Single-Crystal Equations of State and Hyperfine Fields of Magnesiowüstite at High Pressures

Abstract:

In recent years, seismic observations have provided increasing evidence for significant heterogeneity in Earth’s lower mantle at both large (i.e. large low shear velocity provinces, or LLSVPs) and comparatively small (ultra-low velocity zones, or ULVZs) scales. One possible source of heterogeneity is variation in the Fe-content of the (Mg,Fe)O component of the lower mantle due to melting events and/or reactions with Earth’s outer core. Most previous studies have focused on compositions containing ~10-20 mol% Fe, but small amounts of compositions with an enhanced Fe concentration may strongly impact the elastic properties of the bulk phase assemblage. Here, we present results from two high-precision single-crystal x-ray diffraction studies on (Fe_0.78Mg_0.22)O magnesiowüstite to pressures of about 55 GPa at 300 K, one using neon and the other using helium as pressure-transmitting media. We observe a noticeably different compression behavior in the two pressure media at pressures greater than about 20 GPa, and compare to previous work on similar compositions.

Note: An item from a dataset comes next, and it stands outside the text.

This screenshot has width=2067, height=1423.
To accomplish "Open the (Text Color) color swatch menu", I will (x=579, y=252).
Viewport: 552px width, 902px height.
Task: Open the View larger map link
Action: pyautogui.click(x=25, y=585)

We also conducted a complementary single-crystal time domain synchrotron Mössbauer spectroscopy (SMS) study on the same composition in a helium medium to about 70 GPa to gain insight into the atom-scale properties of the Fe sublattice. We discuss the resulting hyperfine fields as a function of pressure, including the isomer shift, quadrupole splitting, magnetic, and texturing parameters. The advantages of using single crystals for such investigations will also be discussed. Finally, implications for the elastic properties of magnesiowüstite in the deep mantle will be considered.